Конь тяжело вырывал копыта из грязи. Шумно дышал. Пахучий пар шел от его головы.
— Чур меня! — повторял Калина, напрягая глаза. — Чур! — заорал он изо всех сил и плашмя упал в кювет, съежившись, глотая затхлую воду.
Прошло мгновение.
Еще мгновение.
Тишина.
Снова тишина.
И вдруг послышался громкий смех.
Это ржали на пригорке немцы.
Весь мокрый, Калина поднялся. В чём же дело? Он видел, как вспыхнуло пламя.
«А-а, наверно, это подкова блеснула… Ничего — бережёного бог бережёт!»
Заунывно и зло гудели провода. Дождь переменился: из мелкого стал крупным. Струи сбегали со спины мерина к вздувшимся венам живота.

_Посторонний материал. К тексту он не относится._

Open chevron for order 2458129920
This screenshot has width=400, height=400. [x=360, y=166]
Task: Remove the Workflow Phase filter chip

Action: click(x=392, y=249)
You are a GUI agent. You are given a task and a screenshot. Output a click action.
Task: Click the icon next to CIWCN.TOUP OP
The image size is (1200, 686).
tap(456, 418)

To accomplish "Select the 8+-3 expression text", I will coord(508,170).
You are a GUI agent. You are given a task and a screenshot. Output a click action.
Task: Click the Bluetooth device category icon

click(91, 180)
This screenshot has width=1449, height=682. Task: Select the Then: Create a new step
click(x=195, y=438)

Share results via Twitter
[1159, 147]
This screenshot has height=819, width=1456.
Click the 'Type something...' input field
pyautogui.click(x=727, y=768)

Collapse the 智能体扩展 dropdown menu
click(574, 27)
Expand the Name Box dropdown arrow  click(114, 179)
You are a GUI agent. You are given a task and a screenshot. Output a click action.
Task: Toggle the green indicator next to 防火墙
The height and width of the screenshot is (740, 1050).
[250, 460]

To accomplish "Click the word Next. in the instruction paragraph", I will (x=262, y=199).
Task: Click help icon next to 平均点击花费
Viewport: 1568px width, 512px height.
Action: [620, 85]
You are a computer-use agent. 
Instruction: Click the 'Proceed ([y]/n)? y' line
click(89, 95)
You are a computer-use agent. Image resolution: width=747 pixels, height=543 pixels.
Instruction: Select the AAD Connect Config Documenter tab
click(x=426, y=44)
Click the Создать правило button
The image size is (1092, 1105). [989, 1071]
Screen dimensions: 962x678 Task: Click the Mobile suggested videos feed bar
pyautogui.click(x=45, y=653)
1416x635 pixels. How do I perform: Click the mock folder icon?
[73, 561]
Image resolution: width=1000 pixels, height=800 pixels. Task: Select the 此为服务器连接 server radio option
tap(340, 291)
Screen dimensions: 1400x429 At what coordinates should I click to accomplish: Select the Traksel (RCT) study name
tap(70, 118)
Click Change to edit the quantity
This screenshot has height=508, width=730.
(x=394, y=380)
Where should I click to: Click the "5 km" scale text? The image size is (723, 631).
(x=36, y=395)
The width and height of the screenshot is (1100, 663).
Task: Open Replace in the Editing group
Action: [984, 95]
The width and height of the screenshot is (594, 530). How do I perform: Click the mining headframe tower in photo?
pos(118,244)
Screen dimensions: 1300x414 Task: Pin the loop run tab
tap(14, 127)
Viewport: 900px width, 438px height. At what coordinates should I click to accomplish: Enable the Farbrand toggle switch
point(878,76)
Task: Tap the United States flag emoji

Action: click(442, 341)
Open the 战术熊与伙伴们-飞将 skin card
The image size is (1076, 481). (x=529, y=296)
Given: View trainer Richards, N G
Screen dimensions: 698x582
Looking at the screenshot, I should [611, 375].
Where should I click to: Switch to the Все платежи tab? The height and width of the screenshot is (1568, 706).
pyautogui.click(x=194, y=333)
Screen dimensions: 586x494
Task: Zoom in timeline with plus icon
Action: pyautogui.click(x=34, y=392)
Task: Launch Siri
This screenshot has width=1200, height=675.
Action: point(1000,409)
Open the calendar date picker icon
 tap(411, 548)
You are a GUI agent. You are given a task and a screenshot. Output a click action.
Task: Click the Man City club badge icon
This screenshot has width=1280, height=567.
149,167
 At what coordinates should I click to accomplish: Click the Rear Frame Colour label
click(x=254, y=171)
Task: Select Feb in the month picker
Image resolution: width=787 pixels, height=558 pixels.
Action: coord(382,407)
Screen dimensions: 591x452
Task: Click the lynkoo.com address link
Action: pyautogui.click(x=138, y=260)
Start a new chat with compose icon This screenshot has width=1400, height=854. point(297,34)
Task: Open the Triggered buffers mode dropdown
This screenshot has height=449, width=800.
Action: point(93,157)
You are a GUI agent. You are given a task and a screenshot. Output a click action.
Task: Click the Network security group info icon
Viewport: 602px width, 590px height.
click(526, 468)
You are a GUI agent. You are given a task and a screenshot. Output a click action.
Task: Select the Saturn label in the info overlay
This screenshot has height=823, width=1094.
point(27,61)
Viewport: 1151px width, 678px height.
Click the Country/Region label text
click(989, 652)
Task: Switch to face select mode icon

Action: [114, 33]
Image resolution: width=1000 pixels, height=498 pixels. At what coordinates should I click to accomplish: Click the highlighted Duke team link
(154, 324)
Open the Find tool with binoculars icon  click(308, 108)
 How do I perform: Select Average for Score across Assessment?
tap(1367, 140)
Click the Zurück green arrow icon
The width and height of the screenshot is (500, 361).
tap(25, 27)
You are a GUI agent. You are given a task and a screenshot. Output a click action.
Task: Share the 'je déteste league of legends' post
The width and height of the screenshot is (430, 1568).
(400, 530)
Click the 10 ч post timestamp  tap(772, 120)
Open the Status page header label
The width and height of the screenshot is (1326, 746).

Постепенно Калина втянулся в адскую работу. Он уже автоматически шагал, падал, вставал, разворачивал лошадь, слушал окрики немцев.
Вскоре он проборонил половину урока, и шевельнулась в душе робкая надежда, что всё обойдется, что партизаны ничего не ставили.
Страх чуть-чуть отпустил свой мёртвый узел. Ослабил цепкую паутину. А ещё пришла в голову мысль: «Вот бы увидеть мину! Проволочку какую! Павловна увидела и сразу домой пошла. Может, и мне пофартит!»
Митька спал прямо в одежде.
Вернувшись с развилки, он тихонько пробрался на свою лежанку, чтобы не разбудить мать, едва прилег и сразу заснул.